At the same time, I had been visiting many other camps, consulting with Executive Directors, and comparing staff compensation. What I discovered was that we had more staff than most camps our size, our leadership staff was paid significantly higher wages, and we were providing benefits not afforded at most camps. Therefore, the difficult decisions were made in the fall to move our employees from salary to hourly and to cut back the wages of six staff members, including my husband, Cam. I was humbled by the responses of nearly all who were impacted, as they told me they understood and even believed this correction was necessary. With all the cuts we made in the fall, freezing all the expenses we could, and bringing in $10,000 more than 2018 at year end, we made up $82,000 in a matter of months, but it wasn’t enough to end the year in the black.
This winter, the board and I worked on our 2020 budget and drilled down on every single line item trying to discern where we could save money and cut expenses as well as where and how we could raise revenue. Our goal for 2020 was to create a truly balanced budget that would help us end this year in the black, bring stability, and get us to a more sustainable place. After much work, we were able to achieve a realistic budget that I believe will help turn things around in 2020. But that does not come without hard decisions.
The first hard decision we made was to cut our group health insurance. About 1/3 of our staff was on our health insurance, and in 2019, it cost the camp more than $52,500 and rates are only increasing in 2020. After making this decision, I brought up a local insurance agency from Oakhurst who met with each staff member affected to help them sign up for Covered California so they would not have any gap in their coverage. While I regret that we have to eliminate this benefit, I was relieved to hear that in almost every case, staff members are paying significantly less out of pocket for health insurance through Covered California than they were through our group plan.
The other cuts were even more difficult to announce.

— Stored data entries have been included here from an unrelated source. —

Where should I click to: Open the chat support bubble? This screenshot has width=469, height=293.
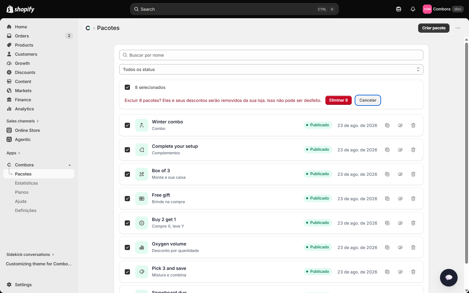449,278
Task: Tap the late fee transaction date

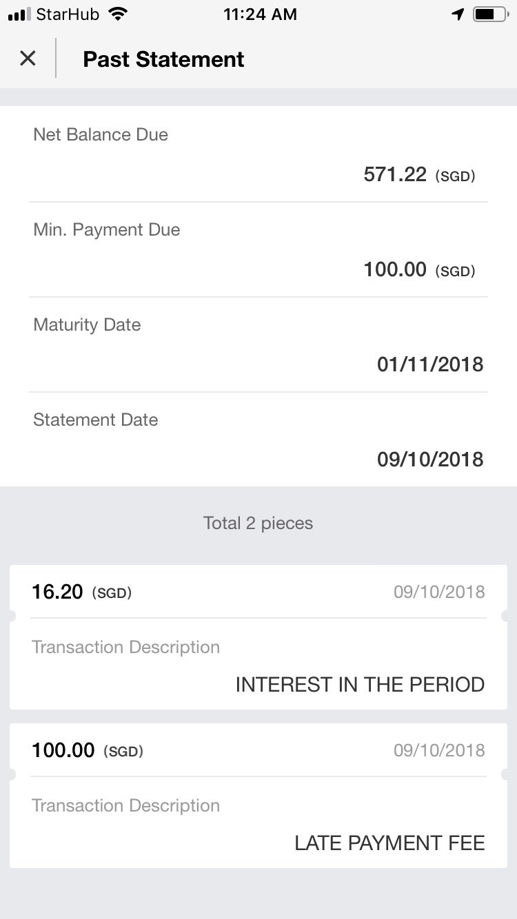Action: (439, 750)
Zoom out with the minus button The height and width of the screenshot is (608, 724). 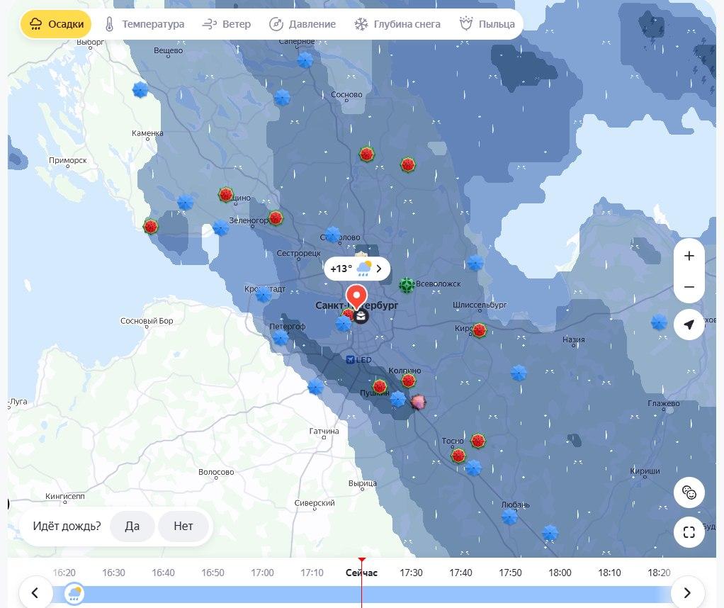[x=689, y=287]
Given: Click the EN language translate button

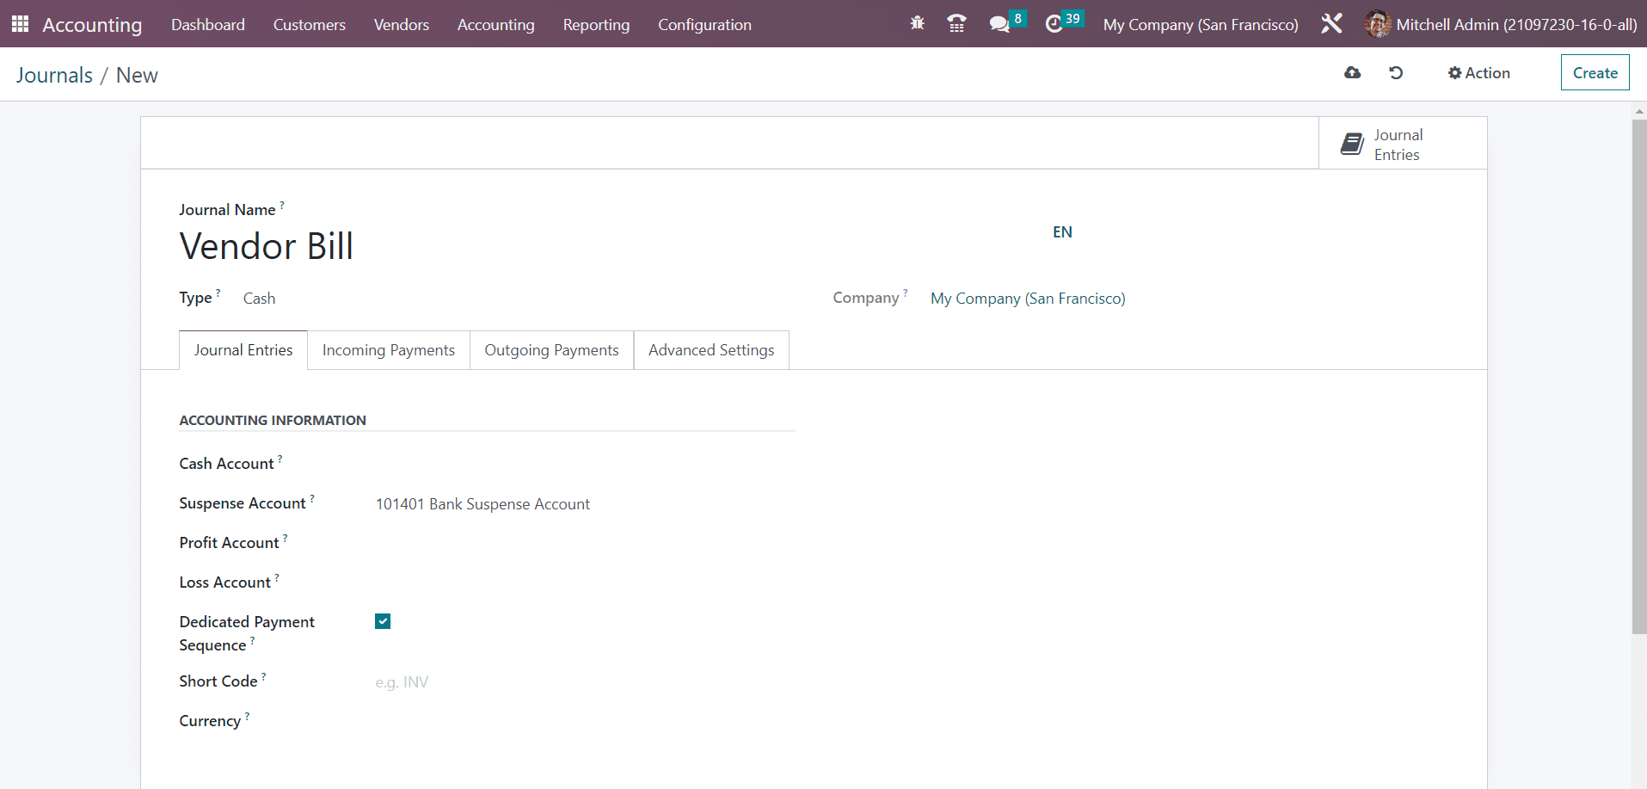Looking at the screenshot, I should click(1062, 232).
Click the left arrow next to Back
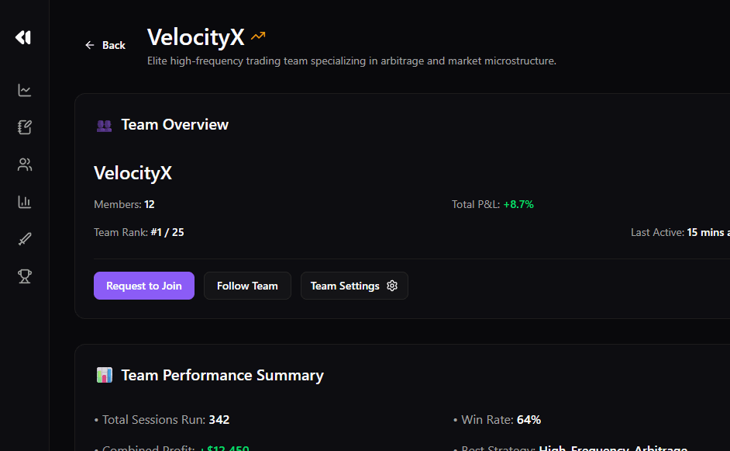 (x=90, y=45)
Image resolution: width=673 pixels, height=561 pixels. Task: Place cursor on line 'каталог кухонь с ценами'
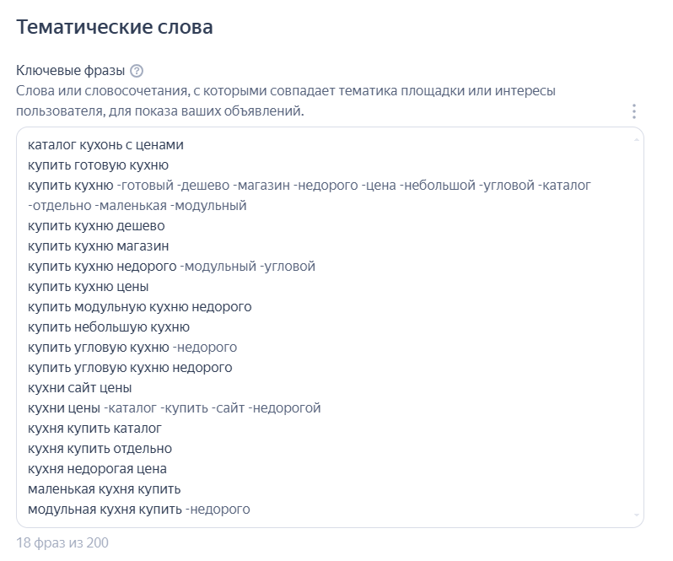(x=105, y=145)
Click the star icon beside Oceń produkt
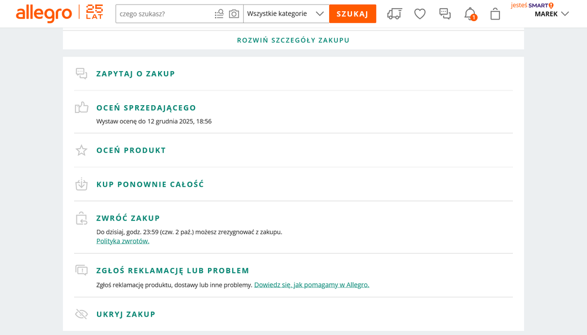This screenshot has height=335, width=587. (x=82, y=150)
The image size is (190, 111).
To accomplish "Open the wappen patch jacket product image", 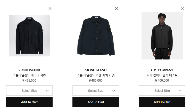I will click(96, 36).
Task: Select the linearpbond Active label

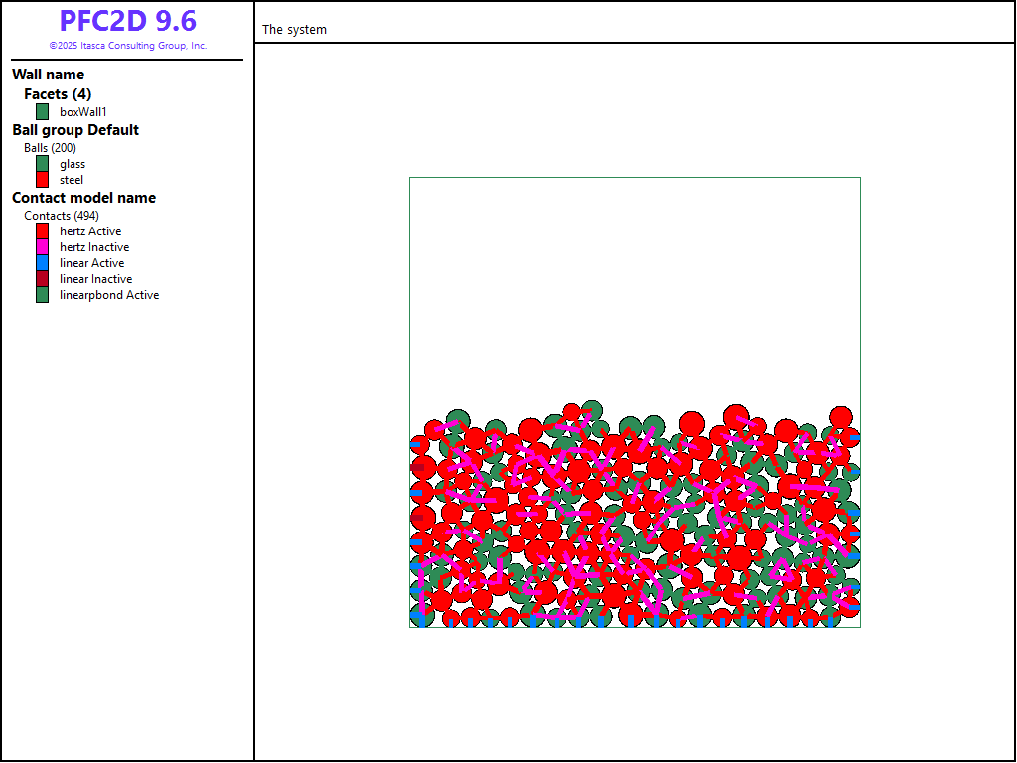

We decided to eliminate two positions, one in Outdoor Education and one in Buildings and Grounds. Unfortunately, we have lost some schools in Outdoor Ed this year, resulting in approximately $95,000 less Outdoor Ed revenue this year compared to last. Because numbers are also lower, we felt this team could still operate effectively with one less staff member. As a result, Juliana Rivera offered to step down from her position.
We decided to let one staff go from Buildings and Grounds because we are increasingly working on collaborating across teams. We are gaining efficiency and saving wages as we run a smaller BAGs team and bring in people from other teams to blitz on turnover days. As a result, Chris Austin’s position was eliminated. Chris responded to this news graciously and transitioned off of staff well.
Please know that I (and the board) did not make these decisions lightly. We understand that these are people’s lives, and it is not easy to say goodbye to members of our teams and community and to disrupt and change benefits like health insurance. But if Calvin Crest is going to survive – and even thrive – in the future, these tough decisions are necessary. My highest goal was to handle this entire process honorably with both the individuals impactd as well as the entire community.
As tough as these decisions have been to make and implement, I do have more hope for Calvin Crest’s financial future than I’ve had since I arrived here. These decisions were made from a place of proactive planning to be sustainable and to move ourselves out of a place of continuing crisis. The board is healthy and unified in how God is leading. The morale and health of most our staff teams have improved throughout these challenges. Our outreach to the community and partnering churches has grown significantly. Our program camps are steadily growing, and if we succeed in increasing guest group revenue as we hope, we may even build up our cash reserves once again and have some money for capital improvements. God is at work, and good things are happening despite the challenges.
You are going to be hearing more about our Spring Campaign soon, and all of the exciting projects we have planned are strategically based on increasing our revenue, which will be critical to bringing further stability to Calvin Crest. We are committed to financial responsibility and accountability, and we covet your prayers as we navigate an ever-changing landscape and seek to steward our resources the very best we can. Just as Calvin Crest has enjoyed a long, rich history of seeing God change lives, so we want to partner with Him to continue to do so for generations to come.